◆ Task goal: Rewrite the records as a two-column CSV with the headers input and reply, starting at the beginning of the records and ending at the line that contains "Table of contents is". Give one row per record, put each field in quotation marks, and replace any line breaks inside a field with spaces.

◆ Provided data:
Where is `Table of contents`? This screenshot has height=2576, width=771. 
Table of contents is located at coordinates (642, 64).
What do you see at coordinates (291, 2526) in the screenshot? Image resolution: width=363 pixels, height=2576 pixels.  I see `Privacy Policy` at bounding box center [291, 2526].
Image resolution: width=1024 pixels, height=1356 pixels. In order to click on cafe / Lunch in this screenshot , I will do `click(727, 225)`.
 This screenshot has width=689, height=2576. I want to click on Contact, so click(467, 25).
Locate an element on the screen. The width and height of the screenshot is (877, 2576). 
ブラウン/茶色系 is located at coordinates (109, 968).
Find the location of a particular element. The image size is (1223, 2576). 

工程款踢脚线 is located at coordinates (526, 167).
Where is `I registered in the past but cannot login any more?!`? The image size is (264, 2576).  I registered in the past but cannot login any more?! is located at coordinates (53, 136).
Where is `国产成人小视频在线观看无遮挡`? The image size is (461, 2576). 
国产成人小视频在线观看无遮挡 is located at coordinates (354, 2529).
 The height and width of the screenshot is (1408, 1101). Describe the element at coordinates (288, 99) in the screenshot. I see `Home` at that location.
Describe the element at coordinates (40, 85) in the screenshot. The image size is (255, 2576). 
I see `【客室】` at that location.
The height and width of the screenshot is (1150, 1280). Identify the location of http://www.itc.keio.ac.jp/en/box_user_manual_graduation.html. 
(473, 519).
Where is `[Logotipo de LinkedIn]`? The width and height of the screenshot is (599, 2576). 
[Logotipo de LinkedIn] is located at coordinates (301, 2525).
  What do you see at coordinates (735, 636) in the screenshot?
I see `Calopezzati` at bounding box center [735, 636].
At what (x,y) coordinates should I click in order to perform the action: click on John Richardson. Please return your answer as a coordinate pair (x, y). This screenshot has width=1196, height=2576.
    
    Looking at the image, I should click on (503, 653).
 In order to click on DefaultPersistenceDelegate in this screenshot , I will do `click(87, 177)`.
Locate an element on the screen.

◆ Final answer:
input,reply
"Where is `Table of contents`? This screenshot has height=2576, width=771.","Table of contents is located at coordinates (642, 64)."